══ PAGE EXTRACT

I’ve always been a fan of being able to “choose” (and I use the term loosely) the direction of the conversation. Now, this isn’t to say I want to be able to type in my own responses (hearken! The days of the MUD return!), but some simple options …
As for things like intimidate, when I was building a test system, I allowed for things like, when clicking a response, holding down Shift+1 and clicking would intimidate. Shift + 2 would bluff, etc. etc. (all customizable keystrokes of course). Seemed to work pretty well.
Personally, I think I’d like to see something like the following implemented into an MMO…
* You initiate dialog with an NPC via standard right click or menu click
* The camera zooms into closer-up frontal shot of the character you’re conversing with. The client takes over the animation and the local model goes into “communication mode” where lips move and the character gestures according to the mood of the discussion. Other players won’t see this but instead see the model’s non-communication mode animations.
* The actual text of the dialog at this point can be displayed either in a scrolling box of text, with separate text dialog options displayed at various points (KotoR-esque)
… some might argue that this breaks the immersion, but I would argue that it gives you the ability to focus on the character at hand easier without the distractions of the goings on around the vicinity.
As long as npc quest dialog is worthless, I’d prefer the simplest, quickest way from point a to point b.
Today’s current games have moved away from an immersive roleplaying environment. We don’t need to know the lore, and understand motives of the npc races, we aren’t given any huge puzzles to work out to achieve a quest (and even when we are, it’s much easier to look up the solution on ogaming…)
Looking back at one of the worst quests in recent history…Speak as a Dragon… No amount of lore, game knowledge, or puzzle solving would help you find those runes. Reading the npc quest dialog certainly didn’t help.
So if that’s the kind of quests we should expect, please, cut to the chase.
NPC says “I have a long pain in the ass quest for you. The rewards are awesome, well, at least till next month when the expansion comes out!”
Accept/Decline ?
On the other side, your average kill/collect quests, do we really care WHY we are being asked to commit genocide on a certain race of mobs? Does the flavor text actually add flavor? Or does it just get ignored?
Thinking back to another npc dialog, a certain gnome quest giver on the IOR would talk for days. Literally, I think it was about 10-15 text bubbles and clicking thru them all took long enough, but actually reading it was worse. At the end, you have 2 options, and god forbid you actually clicked on the wrong one, having to go back and start all over to get the quest was annoying. Yet, due to the tedious nature of the quest npc dialog, I don’t know anyone who ever actually read it all. Therefore, the final click was a 50/50 chance that you’d actually get a quest, since you didn’t have a clue what was being requested by the npc.

════
══ INFORMATION GIVEN

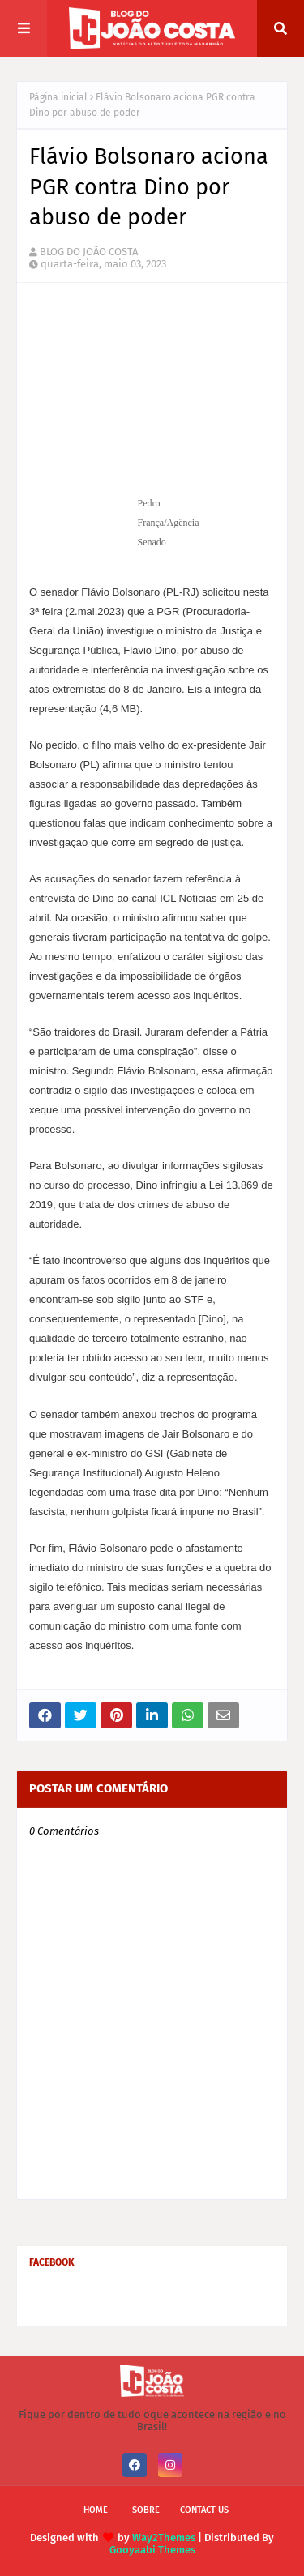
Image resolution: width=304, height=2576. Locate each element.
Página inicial (58, 97)
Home (95, 2510)
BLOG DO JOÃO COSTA (89, 252)
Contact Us (204, 2510)
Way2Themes (163, 2537)
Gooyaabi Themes (152, 2550)
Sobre (146, 2510)
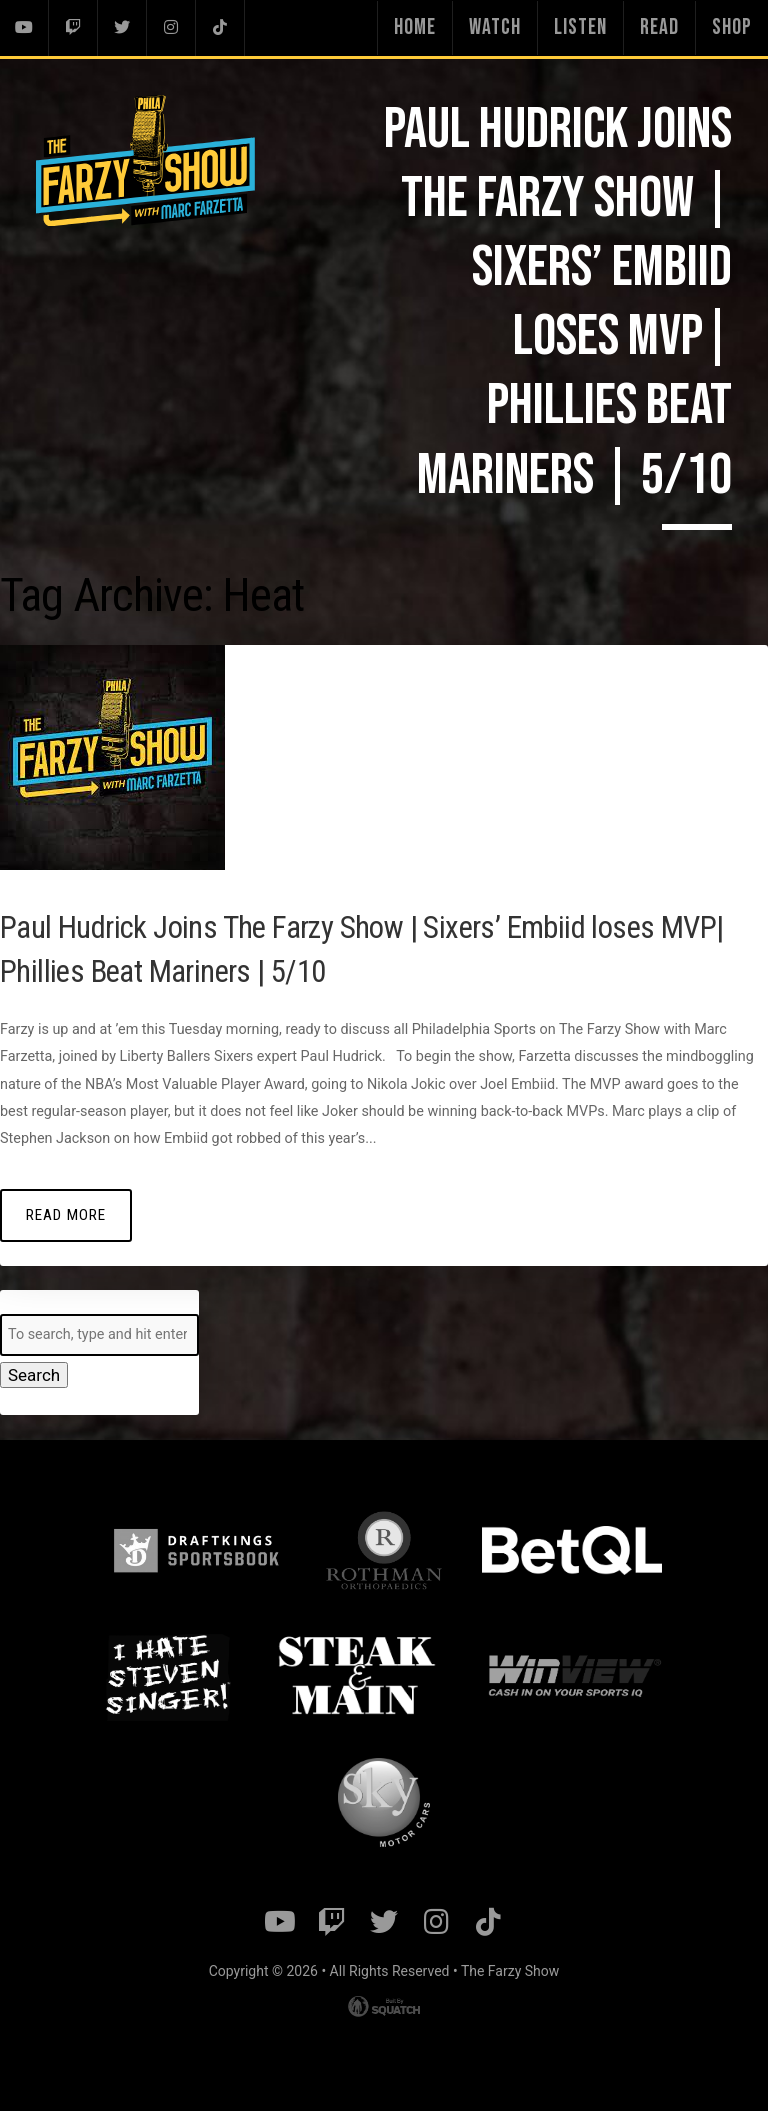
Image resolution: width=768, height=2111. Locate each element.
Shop (732, 27)
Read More (61, 1213)
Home (415, 27)
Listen (580, 27)
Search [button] (30, 1374)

════

» TASK REQUIREMENTS
**A)** Answer these questions from the NPC dialog discussion:
(i) In the writer's test system, what did holding Shift+1 while clicking a response do?
(ii) Which quest is named as one of the worst in recent history?
(iii) About how many text bubbles did the gnome quest giver on the IOR go through?
**B)** According to the NPC dialog discussion, why was the final click with the gnome quest giver a 50/50 chance of getting the quest?
**C)** From the NPC dialog discussion, return the passage from "Today’s current games" to "certainly didn’t help.", copied word for word.

» COMPLETE ANSWERS
**A)**
(i) It made the character intimidate.
(ii) Speak as a Dragon.
(iii) About 10-15.

**B)** The gnome's dialog was so tedious that the writer knew no one who ever read all of it. Players had no clue what the NPC was asking for, so choosing between the two options at the end was a guess.

**C)**
Today’s current games have moved away from an immersive roleplaying environment. We don’t need to know the lore, and understand motives of the npc races, we aren’t given any huge puzzles to work out to achieve a quest (and even when we are, it’s much easier to look up the solution on ogaming…)
Looking back at one of the worst quests in recent history…Speak as a Dragon… No amount of lore, game knowledge, or puzzle solving would help you find those runes. Reading the npc quest dialog certainly didn’t help.